Figure on island looking at boat full of people; text: There are days when social media just makes me feel more isolated.

- Asocial Media -

by Lincoln Sayger

500 wds.
First published on Apr 28, 2016

This article was produced through the support of my Patreon patrons.


Social media promises connection. The promise is right there, in its name. Social. Social media Web sites promise to connect you to your friends, family, or colleagues. They promise to allow you to share thoughts, feelings, and images with the people who matter to you, personally or professionally. But social media fails to live up to that promise, by and large. There are exceptions to each point, but the landscape as a whole fits them.
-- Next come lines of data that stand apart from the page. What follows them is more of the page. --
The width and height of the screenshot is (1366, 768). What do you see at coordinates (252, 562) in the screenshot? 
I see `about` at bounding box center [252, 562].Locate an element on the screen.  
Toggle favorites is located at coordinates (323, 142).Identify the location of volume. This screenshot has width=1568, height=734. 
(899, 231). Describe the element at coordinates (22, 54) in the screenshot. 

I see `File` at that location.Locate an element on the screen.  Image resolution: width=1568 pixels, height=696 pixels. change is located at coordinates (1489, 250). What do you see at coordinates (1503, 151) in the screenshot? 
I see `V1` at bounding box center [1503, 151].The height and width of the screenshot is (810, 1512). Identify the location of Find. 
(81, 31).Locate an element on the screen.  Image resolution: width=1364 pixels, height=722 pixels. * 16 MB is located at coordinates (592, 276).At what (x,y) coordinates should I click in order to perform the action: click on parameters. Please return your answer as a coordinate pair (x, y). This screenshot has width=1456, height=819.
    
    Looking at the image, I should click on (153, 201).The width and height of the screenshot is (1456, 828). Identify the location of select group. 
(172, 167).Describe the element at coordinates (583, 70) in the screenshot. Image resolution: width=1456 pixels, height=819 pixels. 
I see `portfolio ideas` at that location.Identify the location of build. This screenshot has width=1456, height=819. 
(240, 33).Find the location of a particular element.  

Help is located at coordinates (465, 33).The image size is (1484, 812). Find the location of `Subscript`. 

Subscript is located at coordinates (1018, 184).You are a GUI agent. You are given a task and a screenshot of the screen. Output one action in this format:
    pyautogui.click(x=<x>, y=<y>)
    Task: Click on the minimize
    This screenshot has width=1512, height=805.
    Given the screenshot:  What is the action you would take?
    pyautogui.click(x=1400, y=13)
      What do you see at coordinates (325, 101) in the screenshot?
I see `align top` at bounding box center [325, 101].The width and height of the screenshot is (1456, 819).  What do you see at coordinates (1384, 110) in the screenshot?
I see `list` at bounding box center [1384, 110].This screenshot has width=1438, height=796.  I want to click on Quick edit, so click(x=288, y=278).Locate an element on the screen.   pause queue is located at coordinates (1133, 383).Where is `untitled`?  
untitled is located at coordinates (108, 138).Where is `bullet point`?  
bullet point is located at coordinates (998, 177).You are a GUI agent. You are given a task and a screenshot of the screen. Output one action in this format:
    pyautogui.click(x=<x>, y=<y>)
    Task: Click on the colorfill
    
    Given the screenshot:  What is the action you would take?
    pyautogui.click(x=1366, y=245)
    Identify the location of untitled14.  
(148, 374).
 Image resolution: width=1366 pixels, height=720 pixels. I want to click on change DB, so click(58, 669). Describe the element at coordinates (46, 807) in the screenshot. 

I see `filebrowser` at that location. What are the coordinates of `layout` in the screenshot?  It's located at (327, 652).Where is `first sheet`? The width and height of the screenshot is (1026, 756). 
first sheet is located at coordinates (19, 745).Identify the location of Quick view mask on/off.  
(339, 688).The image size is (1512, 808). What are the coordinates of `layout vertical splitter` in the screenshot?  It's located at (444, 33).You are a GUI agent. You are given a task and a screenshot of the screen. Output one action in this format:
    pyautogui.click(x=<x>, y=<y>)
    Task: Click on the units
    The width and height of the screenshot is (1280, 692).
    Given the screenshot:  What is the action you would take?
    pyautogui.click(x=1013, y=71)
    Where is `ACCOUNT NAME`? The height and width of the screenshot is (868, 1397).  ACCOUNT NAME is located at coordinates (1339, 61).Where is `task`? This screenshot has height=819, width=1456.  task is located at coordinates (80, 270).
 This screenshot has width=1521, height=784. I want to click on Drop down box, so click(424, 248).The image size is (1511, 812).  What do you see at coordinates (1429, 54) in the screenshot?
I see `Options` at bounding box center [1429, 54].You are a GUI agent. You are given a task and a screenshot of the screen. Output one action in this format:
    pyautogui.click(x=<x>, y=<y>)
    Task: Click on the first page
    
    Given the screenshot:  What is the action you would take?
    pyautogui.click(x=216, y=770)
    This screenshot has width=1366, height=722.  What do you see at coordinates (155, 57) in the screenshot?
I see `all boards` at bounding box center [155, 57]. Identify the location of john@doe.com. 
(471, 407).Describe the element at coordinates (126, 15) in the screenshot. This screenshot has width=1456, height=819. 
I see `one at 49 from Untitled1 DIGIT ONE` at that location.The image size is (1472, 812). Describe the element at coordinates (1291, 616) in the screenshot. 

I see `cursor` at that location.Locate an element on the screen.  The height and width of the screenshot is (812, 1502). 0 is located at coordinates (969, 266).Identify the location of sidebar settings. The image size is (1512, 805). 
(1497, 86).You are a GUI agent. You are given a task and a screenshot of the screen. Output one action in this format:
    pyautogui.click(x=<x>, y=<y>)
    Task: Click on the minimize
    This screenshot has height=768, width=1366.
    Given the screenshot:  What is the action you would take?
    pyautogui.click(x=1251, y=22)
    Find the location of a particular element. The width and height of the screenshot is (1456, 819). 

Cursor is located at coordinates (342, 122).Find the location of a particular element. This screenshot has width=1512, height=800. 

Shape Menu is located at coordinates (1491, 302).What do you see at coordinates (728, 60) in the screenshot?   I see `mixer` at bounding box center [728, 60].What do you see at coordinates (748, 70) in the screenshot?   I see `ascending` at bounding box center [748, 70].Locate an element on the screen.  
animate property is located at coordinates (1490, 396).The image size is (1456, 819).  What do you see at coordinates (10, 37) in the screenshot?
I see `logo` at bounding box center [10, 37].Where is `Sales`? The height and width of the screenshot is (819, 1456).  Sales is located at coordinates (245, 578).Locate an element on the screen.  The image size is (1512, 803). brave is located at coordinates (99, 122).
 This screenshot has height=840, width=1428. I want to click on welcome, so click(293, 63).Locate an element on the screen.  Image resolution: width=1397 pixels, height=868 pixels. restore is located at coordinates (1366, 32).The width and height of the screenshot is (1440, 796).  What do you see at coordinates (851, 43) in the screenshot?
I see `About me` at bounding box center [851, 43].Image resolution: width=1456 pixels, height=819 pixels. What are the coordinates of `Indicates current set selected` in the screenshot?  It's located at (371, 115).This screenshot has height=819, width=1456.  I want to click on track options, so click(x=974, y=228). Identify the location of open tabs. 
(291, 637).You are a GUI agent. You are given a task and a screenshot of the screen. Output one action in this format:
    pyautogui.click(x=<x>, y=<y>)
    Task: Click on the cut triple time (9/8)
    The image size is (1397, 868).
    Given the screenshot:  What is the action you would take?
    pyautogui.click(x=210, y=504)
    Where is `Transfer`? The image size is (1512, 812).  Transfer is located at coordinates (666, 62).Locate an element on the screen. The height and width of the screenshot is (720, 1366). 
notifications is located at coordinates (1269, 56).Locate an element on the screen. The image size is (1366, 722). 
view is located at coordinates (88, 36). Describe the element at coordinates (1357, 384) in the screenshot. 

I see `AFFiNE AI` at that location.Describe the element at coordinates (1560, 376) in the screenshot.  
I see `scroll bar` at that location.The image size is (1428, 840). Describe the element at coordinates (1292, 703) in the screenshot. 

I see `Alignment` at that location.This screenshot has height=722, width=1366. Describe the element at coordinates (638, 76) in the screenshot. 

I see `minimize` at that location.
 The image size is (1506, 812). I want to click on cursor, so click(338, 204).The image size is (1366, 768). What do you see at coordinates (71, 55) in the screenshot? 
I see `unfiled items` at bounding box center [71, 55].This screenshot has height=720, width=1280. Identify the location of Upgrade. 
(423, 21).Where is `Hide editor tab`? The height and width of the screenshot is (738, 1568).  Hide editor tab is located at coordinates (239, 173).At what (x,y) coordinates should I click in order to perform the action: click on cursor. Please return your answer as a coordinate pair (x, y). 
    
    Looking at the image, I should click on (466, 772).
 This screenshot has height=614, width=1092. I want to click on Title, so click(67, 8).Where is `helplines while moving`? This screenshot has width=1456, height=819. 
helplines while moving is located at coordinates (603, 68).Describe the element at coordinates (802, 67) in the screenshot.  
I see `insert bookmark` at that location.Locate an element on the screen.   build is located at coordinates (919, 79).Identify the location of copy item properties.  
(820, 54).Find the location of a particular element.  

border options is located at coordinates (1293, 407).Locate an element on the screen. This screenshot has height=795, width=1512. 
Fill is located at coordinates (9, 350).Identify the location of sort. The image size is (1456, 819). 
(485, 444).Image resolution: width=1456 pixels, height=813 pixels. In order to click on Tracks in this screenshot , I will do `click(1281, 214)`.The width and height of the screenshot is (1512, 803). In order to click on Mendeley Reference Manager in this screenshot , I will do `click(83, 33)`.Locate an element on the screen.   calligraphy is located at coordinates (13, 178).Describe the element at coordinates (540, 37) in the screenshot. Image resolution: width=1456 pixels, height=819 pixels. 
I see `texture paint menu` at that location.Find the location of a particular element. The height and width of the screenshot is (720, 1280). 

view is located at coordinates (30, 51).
Through greed, it imposes barriers to genuine connections. Feeds are cluttered with paid promotional posts, and content that users desire is often held hostage unless the content creator pays for it to be promoted. Both of these limit the interactions between users who wish to be connected to each other. The clutter and the limiting of content frustrate users, make sharing updates or free content less feasible, and make users less likely to make meaningful connections with others.

Through design choices that reward thoughtlessness, it encourages destructive behavior. Through the choices made by designers in enabling quick sharing and kudos, and the use of algorithms that generate filter bubbles, social media sites often bring destructive behaviors (rooted in human nature) to the forefront. A pithy graphic is more likely to be found funny or relateable than a thoughtful post, and there is often no way for users to distinguish between "mildly humorous" and "deep soul agreement", but social algorithms tend to present more of what is like what we repost and mark as special (with a star or thumb up or whatever). But when what we've marked is a little bit edgy or mean, the algorithm may start showing things that are a little more edgy, a little harsher, until we're seeing things on our feeds that are far beyond what we would originally have wanted to see. This is especially true if the algorithm takes our interaction with something on a site with user-generated content to mean we want more from that site, whose content may run a very wide gamut. Things that fall into this category may be spiteful jabs at a politician, jokes that are slightly off-color, or photo-shaming of one sort or another.

Through inappropriate technology, social media fails to allow the poor equal access to its benefits. There is a trend on social networking sites lately to do more and more interactive features with no concern for the load these features put on the user's processor. While less of an issue for those using the latest hardware, people who are not wealthy enough to have the latest hardware must suffer through significantly longer load times and CPU demands that will shorten the life of their already old and/or secondhand hardware.

We need to be careful with our use of social media. If we are not, we will find ourselves participating in more and more antisocial behavior, making our social media less prosocial. The more of that we do, the further we will be from achieving the promise of social media.